Buy your coffee with InstaConf: nearly trustless zero-confirmation guarantees

Buy your coffee with InstaConf: nearly trustless zero-confirmation guarantees

A proposal by Dr. Mark B Lundeberg, 2018 Feb 21 bitcoincash:qqy9myvyt7qffgye5a2mn2vn8ry95qm6asy40ptgx2

This is a proposal for reducing the risk of accepting unconfirmed (zero-conf) transactions in Bitcoin-like cryptocurrencies. Accepting such transactions is typically safe, however there is always the risk of double-spending by a malicious payer. Like many past systems proposed for avoiding double spending, this method involves trusted third parties, however the design here should simplify third party accountability as much as possible.

The core concept of the system is a sign-once guarantor: a simple unattended program run by a known reputable public figure or company, that has only one task: use its private key to sign all transactions submitted to it, except never sign the same transaction input twice.

A payment sender consigns temporary partial control of funds to one or more guarantors using a time-locked smart contract (InstaConf address). The sender keeps ownership of his funds at all times and does not need to trust the guarantor. In the worst cases of problems with the guarantor, the sender recovers full control after the fallback time encoded in the contract.

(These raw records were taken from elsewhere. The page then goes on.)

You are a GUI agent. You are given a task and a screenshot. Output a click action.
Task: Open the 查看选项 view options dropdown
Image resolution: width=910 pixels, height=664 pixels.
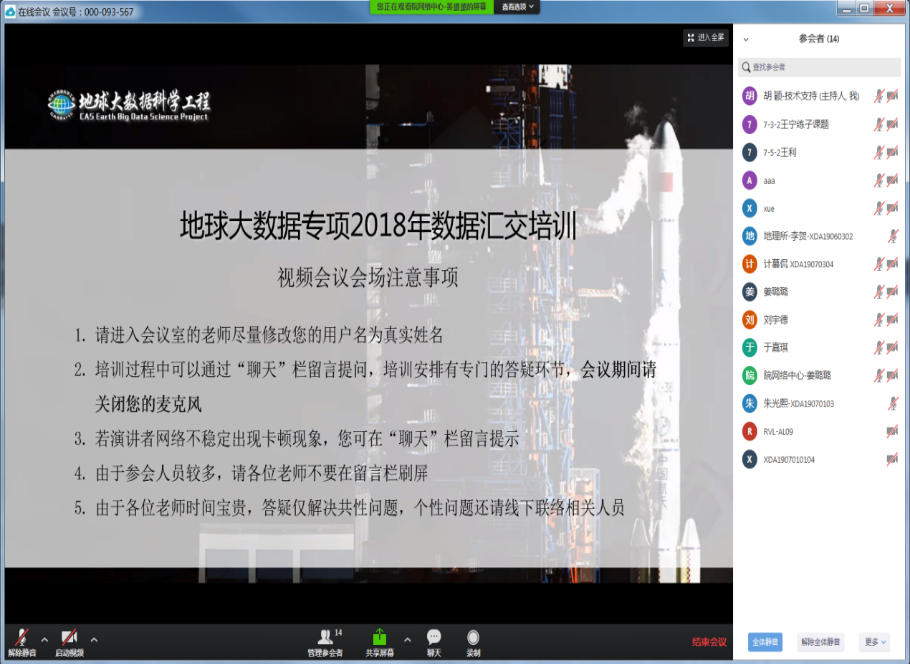pyautogui.click(x=519, y=6)
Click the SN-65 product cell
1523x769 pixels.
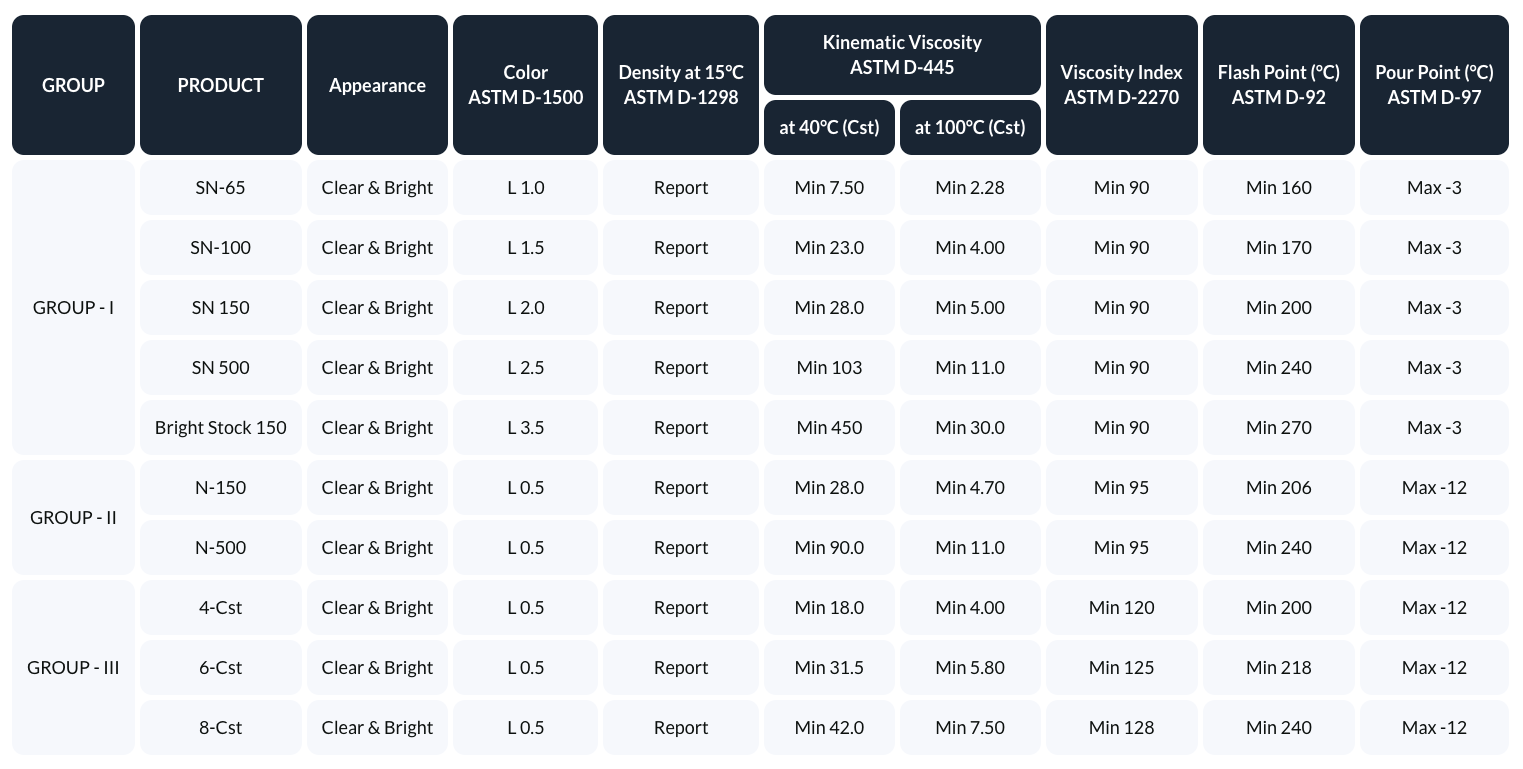coord(220,187)
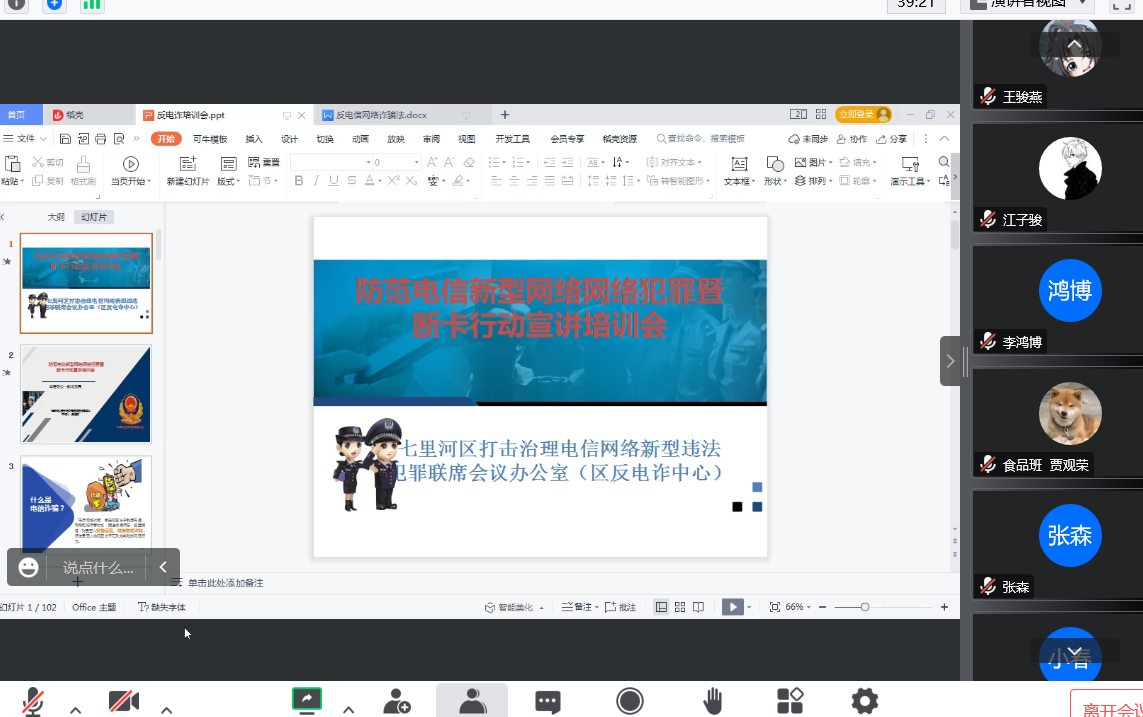Open the chat message panel
Screen dimensions: 1143x717
[x=547, y=701]
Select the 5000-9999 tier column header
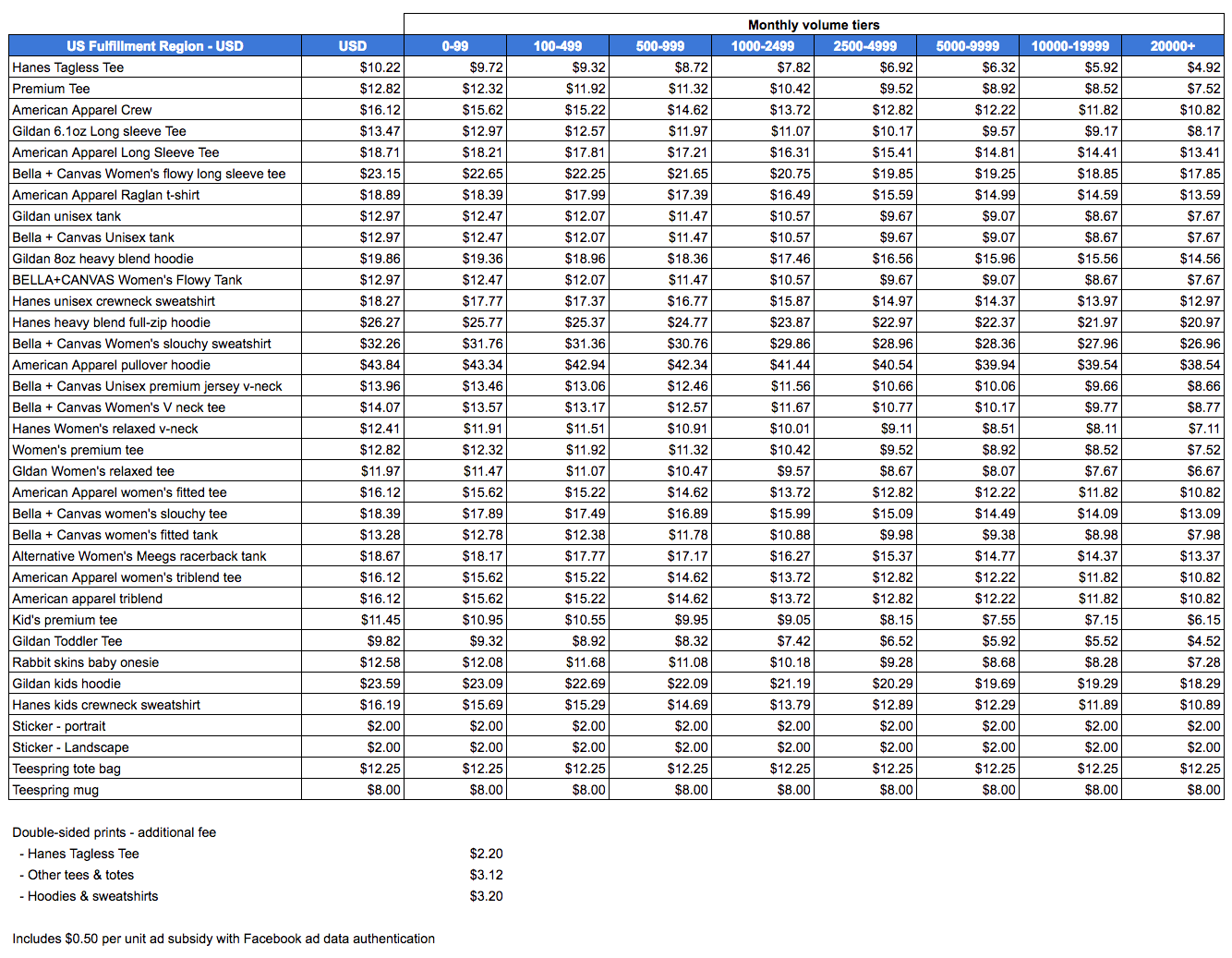Image resolution: width=1232 pixels, height=958 pixels. pyautogui.click(x=968, y=46)
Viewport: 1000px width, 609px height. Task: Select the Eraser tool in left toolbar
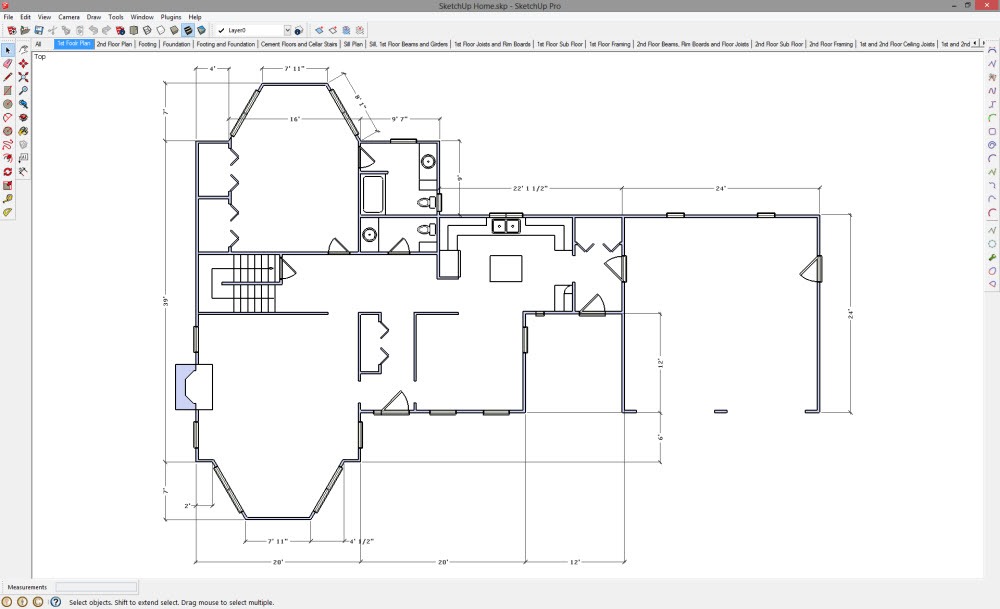coord(8,63)
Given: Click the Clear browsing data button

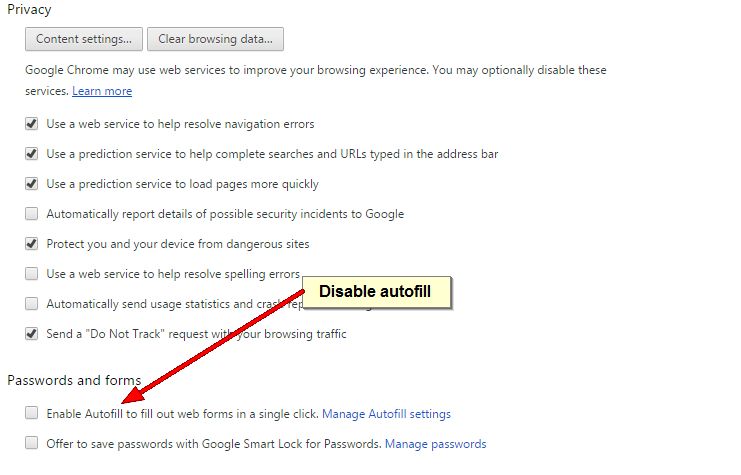Looking at the screenshot, I should [215, 39].
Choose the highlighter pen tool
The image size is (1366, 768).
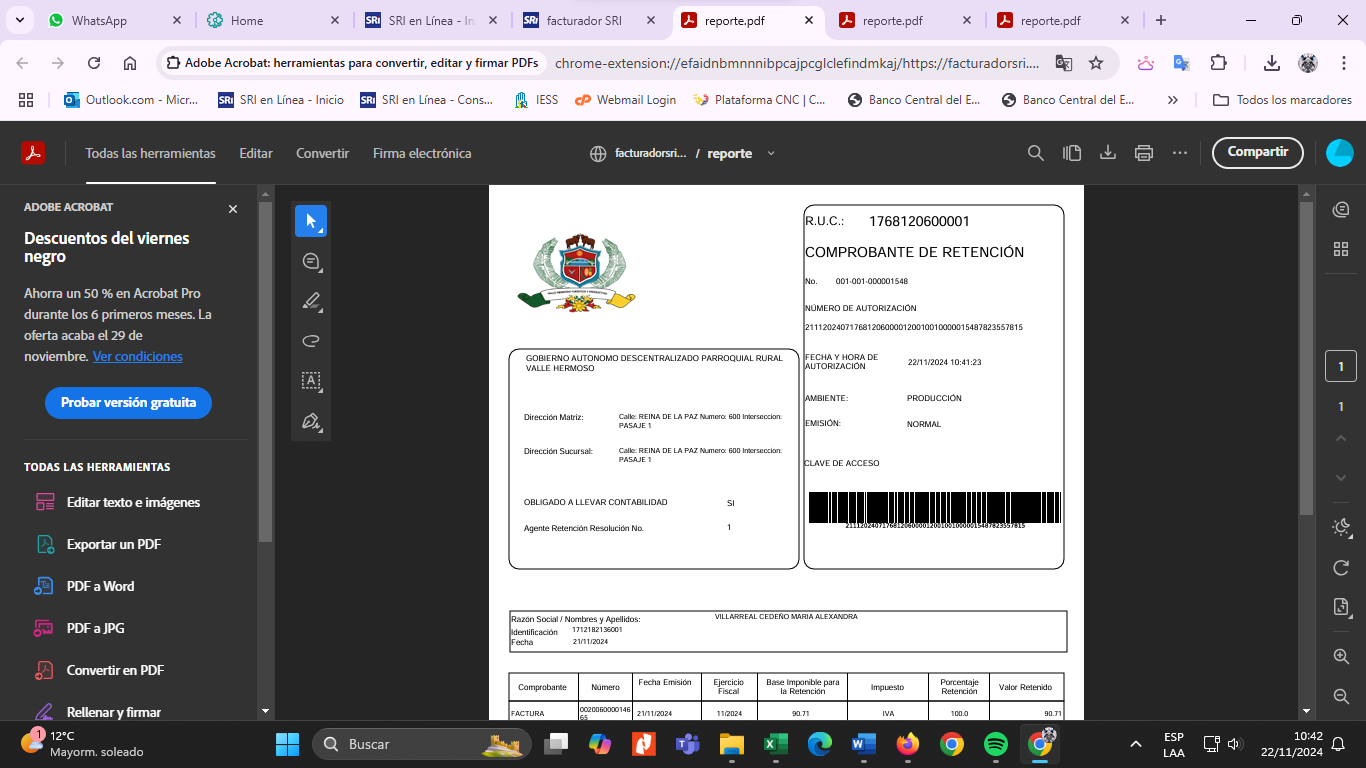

The only way to double-spend from this address would involve the guarantor signing two different transactions. In the such an event, the reputation of the guarantor would be immediately and automatically destroyed in the public space, as all observers on the network would see the conflicting guarantor signatures.

The payment receiver does not have to trust the sender, and can directly see from the smart contract which guarantors are involved and the duration of guarantee (sender fallback time). This allows the receiver to make a quick risk estimate and, for many everyday purposes, the receiver thus has a way to instantly accept unconfirmed payments with vanishing risk.

Procedure

This proposal requires no changes to bitcoin protocol, however it will require the sender to use custom wallet software/plugins analogous to existing two-factor wallets. The receiver does not necessarily require custom software.

Phase 1: The setup

This phase is performed by the sender alone, using publicly available information from guarantors and from possible receivers. It should be performed in advance (at least an hour) of the next phase.

The sender funds a P2SH address (InstaConf address) corresponding to the following redeem script:

<SeKey> CHECKSIGVERIFY
DEPTH NOTIF
  <FBTime> CHECKLOCKTIMEVERIFY
ELSE
  <GuKey> CHECKSIG
ENDIF

where SeKey is a public key owned by the sender, GuKey is a guarantor's public key, and FBTime is a fallback time. In words, a coin sent to this P2SH address can be spent before FBTime with both sender and guarantor signatures. It can also be spent after FBTime with the sender signature alone.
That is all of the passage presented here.